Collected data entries

++++

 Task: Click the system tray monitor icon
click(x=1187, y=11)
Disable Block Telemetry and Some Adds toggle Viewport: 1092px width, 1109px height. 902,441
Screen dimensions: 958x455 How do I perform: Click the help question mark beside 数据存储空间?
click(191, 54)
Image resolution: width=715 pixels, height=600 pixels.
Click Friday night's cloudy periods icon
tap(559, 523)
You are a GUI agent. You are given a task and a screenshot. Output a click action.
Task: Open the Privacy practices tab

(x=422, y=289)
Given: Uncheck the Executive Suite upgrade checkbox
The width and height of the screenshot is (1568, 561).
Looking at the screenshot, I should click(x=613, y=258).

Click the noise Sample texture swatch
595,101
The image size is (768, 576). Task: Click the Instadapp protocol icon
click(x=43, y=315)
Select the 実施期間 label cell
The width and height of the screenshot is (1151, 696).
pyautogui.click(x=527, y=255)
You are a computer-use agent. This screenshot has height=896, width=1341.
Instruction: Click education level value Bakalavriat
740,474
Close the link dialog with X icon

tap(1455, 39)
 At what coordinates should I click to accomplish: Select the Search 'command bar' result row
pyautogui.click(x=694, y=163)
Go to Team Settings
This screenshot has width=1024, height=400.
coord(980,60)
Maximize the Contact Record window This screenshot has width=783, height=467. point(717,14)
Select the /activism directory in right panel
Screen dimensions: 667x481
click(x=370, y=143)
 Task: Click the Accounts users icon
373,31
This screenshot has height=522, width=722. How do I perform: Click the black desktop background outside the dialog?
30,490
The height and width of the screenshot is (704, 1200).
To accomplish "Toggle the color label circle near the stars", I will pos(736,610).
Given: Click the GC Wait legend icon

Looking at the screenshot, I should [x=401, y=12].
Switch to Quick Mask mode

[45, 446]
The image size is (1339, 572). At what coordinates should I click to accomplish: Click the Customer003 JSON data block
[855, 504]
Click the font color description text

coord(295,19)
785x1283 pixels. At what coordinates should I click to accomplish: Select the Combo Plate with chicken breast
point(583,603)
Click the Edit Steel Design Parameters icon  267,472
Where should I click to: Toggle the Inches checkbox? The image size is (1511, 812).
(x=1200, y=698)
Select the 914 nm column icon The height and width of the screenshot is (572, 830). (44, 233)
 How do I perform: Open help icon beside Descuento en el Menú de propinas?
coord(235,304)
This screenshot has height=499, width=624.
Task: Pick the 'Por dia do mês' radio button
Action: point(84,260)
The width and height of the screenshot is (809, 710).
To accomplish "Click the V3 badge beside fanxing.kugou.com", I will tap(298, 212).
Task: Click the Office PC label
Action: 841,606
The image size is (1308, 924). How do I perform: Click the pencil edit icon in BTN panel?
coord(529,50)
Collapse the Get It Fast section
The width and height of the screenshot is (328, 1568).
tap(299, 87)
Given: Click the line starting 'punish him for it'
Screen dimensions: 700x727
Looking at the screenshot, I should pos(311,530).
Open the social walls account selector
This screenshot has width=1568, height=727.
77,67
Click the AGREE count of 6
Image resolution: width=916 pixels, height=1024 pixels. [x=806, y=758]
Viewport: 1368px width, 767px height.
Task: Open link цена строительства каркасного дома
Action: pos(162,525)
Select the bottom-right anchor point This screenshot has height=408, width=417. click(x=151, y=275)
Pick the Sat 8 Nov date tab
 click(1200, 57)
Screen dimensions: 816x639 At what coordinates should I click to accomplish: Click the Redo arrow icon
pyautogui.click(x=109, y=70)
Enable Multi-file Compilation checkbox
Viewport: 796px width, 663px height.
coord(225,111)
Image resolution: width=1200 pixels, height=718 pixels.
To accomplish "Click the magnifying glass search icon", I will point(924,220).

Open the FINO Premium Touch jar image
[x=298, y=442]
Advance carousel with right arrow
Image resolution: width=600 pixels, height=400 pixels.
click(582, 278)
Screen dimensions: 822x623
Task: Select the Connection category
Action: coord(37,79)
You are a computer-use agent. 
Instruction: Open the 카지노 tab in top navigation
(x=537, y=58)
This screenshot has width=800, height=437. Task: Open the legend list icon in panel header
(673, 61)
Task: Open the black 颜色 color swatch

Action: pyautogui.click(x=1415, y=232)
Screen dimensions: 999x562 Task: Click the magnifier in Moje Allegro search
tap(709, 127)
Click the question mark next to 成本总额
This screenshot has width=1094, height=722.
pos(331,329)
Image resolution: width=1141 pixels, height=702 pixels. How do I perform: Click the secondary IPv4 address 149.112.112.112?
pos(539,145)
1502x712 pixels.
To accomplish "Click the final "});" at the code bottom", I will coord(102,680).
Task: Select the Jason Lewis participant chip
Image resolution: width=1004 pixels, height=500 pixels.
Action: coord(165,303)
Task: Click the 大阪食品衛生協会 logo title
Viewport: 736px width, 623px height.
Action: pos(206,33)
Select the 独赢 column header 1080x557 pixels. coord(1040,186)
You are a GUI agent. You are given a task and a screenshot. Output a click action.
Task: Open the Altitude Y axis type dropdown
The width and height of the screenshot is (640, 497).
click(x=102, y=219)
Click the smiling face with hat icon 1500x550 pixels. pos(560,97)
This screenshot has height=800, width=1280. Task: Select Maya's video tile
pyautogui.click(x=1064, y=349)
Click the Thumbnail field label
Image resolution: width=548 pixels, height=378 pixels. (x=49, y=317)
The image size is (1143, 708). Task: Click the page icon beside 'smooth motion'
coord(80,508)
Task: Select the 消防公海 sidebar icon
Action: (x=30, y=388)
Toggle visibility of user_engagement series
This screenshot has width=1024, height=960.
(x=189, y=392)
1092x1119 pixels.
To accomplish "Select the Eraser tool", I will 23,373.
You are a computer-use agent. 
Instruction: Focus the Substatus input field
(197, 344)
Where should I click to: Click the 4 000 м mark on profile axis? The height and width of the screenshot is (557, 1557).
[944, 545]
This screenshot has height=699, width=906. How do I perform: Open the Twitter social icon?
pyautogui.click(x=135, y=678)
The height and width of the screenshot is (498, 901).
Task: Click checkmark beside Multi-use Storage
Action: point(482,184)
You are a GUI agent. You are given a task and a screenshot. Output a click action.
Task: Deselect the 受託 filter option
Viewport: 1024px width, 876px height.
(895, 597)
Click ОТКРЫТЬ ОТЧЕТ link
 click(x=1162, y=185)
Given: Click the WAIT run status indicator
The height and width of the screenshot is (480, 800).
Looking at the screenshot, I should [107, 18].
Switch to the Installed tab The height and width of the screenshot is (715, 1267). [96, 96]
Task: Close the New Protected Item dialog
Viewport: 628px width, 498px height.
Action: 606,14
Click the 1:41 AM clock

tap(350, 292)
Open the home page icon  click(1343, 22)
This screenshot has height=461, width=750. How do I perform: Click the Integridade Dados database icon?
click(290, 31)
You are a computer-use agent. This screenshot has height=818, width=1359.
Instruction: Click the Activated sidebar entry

++++

* [TASK OBJECTIVE] Each line of the records, from the opening one through the line holding "Given: Uncheck the", should be restated word for word, with nothing else in the answer.

* [WRITTEN RESPONSE]
 Task: Click the system tray monitor icon
click(x=1187, y=11)
Disable Block Telemetry and Some Adds toggle Viewport: 1092px width, 1109px height. 902,441
Screen dimensions: 958x455 How do I perform: Click the help question mark beside 数据存储空间?
click(191, 54)
Image resolution: width=715 pixels, height=600 pixels.
Click Friday night's cloudy periods icon
tap(559, 523)
You are a GUI agent. You are given a task and a screenshot. Output a click action.
Task: Open the Privacy practices tab

(x=422, y=289)
Given: Uncheck the Executive Suite upgrade checkbox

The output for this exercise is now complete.